Cast: Ajay Devgn, Tamannah, Paresh Rawal, Mahesh Manjrekar,
Direction: Sajid Khan
Duration: 2 hours 20 minutes
STORY: Himmatwala returns to his gaon to avenge his baap’s death. Here he meets sher, sherni, maa, behen and other assorted creatures.
MOVIE REVIEW: Hark back to taaki taaki and tap dance to tathaiyya as the (r)awful 80s are re-awakened from their garish grave and served re-heated; as old wine in an old bottle. Vintage? Not truly. Just as we thought Jeetendra’s white shoes and coloured wigs were laid to rest in filmi museums, Sajid Khan dips into his cookie jar of movies, masti and ‘naus-talgia’ for yet another peek into the petty-past.

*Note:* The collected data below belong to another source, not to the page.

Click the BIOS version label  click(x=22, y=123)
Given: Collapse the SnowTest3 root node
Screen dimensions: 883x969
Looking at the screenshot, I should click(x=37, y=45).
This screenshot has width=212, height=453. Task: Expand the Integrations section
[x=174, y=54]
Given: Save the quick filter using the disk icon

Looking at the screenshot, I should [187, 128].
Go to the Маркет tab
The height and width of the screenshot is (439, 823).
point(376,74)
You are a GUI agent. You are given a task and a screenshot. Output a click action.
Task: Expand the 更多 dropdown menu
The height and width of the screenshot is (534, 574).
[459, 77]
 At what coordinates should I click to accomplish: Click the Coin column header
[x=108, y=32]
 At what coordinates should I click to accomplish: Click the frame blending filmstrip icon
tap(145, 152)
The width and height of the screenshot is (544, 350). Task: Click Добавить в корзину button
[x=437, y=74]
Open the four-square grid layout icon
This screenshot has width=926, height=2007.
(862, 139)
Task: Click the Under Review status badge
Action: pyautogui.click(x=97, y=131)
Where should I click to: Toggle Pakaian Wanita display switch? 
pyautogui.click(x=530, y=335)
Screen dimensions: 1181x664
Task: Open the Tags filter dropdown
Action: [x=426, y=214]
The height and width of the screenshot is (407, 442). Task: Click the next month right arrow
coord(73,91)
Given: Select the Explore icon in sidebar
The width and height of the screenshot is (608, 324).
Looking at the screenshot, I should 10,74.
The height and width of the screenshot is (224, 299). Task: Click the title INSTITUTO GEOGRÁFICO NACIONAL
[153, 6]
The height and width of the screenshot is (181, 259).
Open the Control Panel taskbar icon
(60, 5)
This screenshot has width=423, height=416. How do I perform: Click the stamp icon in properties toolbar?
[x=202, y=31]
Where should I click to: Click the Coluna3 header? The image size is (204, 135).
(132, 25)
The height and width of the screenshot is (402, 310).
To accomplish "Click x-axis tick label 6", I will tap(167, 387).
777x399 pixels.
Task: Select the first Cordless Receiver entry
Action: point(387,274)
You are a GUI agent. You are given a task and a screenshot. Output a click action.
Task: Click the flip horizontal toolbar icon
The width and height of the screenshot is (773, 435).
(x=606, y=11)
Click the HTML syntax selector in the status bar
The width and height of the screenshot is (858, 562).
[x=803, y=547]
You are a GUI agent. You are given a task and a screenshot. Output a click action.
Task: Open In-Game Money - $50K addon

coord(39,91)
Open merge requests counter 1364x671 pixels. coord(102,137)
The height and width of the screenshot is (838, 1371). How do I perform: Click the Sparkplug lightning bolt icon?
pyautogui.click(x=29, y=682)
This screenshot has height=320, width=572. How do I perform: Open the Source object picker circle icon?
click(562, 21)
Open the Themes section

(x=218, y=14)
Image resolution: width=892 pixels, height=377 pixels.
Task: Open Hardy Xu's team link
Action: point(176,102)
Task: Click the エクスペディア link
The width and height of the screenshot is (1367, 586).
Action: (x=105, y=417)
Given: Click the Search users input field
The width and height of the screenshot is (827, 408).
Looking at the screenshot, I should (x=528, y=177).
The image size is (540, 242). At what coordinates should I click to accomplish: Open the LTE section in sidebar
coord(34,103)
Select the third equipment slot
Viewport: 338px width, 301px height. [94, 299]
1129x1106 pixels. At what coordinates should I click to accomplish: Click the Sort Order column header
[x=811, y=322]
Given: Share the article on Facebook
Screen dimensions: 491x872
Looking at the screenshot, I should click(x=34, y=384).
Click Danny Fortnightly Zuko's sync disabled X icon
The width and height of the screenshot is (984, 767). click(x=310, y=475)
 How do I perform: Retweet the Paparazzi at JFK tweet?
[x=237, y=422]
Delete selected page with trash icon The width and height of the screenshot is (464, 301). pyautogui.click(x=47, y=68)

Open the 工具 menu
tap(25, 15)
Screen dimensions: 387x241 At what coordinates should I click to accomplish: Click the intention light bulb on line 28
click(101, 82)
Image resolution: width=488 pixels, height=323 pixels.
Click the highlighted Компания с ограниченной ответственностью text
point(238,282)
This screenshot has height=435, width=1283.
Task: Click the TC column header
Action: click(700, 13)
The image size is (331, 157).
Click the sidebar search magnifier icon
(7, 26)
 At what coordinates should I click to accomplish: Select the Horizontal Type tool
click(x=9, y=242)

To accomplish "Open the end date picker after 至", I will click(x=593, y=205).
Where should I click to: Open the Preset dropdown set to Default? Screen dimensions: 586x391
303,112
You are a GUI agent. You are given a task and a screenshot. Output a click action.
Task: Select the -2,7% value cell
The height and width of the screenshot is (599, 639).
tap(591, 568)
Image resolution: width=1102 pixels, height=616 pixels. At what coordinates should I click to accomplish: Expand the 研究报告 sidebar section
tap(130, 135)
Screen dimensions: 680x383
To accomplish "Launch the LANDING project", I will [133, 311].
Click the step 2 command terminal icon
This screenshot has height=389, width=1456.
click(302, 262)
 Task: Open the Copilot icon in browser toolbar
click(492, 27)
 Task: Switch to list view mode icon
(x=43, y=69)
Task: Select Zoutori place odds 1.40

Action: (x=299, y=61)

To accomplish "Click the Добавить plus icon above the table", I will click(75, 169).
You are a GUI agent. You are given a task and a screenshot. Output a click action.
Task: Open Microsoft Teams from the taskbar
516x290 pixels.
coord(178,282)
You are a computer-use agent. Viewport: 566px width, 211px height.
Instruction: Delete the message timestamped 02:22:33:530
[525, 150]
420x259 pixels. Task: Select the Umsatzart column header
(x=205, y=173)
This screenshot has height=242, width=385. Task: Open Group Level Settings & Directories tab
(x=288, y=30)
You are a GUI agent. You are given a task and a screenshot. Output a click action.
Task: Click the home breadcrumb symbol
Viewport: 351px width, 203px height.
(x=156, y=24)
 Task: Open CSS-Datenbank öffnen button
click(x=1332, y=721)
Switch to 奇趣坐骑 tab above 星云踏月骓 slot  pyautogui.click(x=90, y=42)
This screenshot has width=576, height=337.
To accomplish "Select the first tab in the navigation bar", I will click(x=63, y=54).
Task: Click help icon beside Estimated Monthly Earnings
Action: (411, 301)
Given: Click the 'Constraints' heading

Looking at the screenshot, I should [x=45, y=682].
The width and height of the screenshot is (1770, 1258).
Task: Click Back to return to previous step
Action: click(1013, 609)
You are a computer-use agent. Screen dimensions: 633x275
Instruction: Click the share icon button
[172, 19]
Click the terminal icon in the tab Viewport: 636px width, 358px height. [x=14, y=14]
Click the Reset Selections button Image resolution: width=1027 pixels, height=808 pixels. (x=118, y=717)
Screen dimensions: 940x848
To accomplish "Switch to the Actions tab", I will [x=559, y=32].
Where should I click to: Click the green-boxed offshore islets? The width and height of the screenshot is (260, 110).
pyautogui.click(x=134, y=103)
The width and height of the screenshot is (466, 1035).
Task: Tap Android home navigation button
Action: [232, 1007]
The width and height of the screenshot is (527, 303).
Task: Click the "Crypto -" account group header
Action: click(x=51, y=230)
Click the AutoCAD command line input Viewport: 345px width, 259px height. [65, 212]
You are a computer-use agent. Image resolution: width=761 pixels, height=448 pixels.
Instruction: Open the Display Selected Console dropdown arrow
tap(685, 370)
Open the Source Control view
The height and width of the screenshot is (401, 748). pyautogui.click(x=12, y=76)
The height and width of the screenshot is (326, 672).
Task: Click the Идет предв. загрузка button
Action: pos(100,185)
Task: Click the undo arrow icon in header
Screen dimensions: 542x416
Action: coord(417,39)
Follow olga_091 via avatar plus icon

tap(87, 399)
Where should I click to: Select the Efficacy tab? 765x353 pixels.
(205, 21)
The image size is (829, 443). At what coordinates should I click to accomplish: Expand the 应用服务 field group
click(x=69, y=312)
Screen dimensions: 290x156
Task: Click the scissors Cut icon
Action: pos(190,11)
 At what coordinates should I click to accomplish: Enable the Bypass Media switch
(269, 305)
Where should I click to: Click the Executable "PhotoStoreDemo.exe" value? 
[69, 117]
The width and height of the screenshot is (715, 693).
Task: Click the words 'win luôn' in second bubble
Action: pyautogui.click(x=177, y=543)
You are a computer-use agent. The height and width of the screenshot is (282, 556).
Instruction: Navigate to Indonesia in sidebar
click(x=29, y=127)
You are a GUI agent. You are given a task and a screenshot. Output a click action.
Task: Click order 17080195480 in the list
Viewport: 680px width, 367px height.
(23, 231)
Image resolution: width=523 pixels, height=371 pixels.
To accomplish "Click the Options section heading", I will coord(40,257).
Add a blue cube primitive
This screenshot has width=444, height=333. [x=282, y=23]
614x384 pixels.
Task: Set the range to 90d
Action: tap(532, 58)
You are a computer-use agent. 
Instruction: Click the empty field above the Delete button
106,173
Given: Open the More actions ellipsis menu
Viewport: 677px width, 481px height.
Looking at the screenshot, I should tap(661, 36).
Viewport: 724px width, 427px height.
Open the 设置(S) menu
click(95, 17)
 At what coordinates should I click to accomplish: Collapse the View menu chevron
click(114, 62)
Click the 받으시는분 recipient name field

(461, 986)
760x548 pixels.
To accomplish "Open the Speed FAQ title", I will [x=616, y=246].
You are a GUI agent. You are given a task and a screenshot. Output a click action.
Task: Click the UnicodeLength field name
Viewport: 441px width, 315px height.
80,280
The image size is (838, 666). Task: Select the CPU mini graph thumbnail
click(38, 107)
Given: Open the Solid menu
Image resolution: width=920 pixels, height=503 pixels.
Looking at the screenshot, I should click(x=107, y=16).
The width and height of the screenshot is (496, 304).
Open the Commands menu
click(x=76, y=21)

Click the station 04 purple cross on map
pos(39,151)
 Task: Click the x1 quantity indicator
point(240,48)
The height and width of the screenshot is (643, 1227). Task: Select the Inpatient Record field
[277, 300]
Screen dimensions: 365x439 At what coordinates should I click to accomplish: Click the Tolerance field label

Got himmat? Read on: After years, Ravi aka Himmatwala, a big-city streetfighter, (Ajay) moves back to his village that’s suffering the ruthless reign of Sher Singh (Mahesh). Singh terrifies the gaonwallahs by day, and sleeps with a sherni at night (a stuffed toy-tiger, before you Tiger Savers wake up). His bro-in-law Narayandas (Rawal, sporting a Goldilocks wig in grey) with a Kader Khan hangover (nicely done) is his partner-in-paap. While Himmatwala is on a revenge mission (maa kasam!), he falls in love with sher-ki-beti, Rekha, (Tamannah); who’s a chori with most guts and the sexiest ghaaghra-cholis. Well, there’s more melodrama: A weepy maa in white, a bechari behen (yes, she gets molested too); a gaon-kamandir (crucial to the climax. Hail 80s!) plus tons of dialogue-baazi (maa-ka-doodh, maa-behen ki kasam, et al).
Lastly, Himmatwala also braves it with a Sher (thankfully not Singh, the real thing). Ajay bends iron rods, fights tiger claws and takes the laws into his singham paws. Too much, huh? Well, that’s our Himmatwala – 100% filmi! With bone-crushing action, power-packed dialogues and perfected herogiri – Ajay stays true to the title and does well. In her Bollywood debut, Tamannah makes a decent impression. She’s superhot (her midriff demands a separate acting credit) and shows conviction, but later gets lost in transgression. Paresh Rawal entertains in parts, but often goes OTT. Thankfully, Mahesh Manjrekar’s acting doesn’t time travel and he evokes a few laughs.
In this remake, Sajid Khan’s passion for the 80s kitsch is entertaining to begin with, but gets suffocating after a point. While few scenes (grand and outlandish) win ceetees, the rest try too hard to get any reaction. He also attempts ‘Nazi’jokes, gay-gags and revisits Alfred Hitchcock’s ‘Psycho'(we braved this too!).
This one might impress the wannabe Himmatwalas out there. But it’ll take more than himmat to go back to the gawdiest era of all. Rest, as they say, is history. Repeated!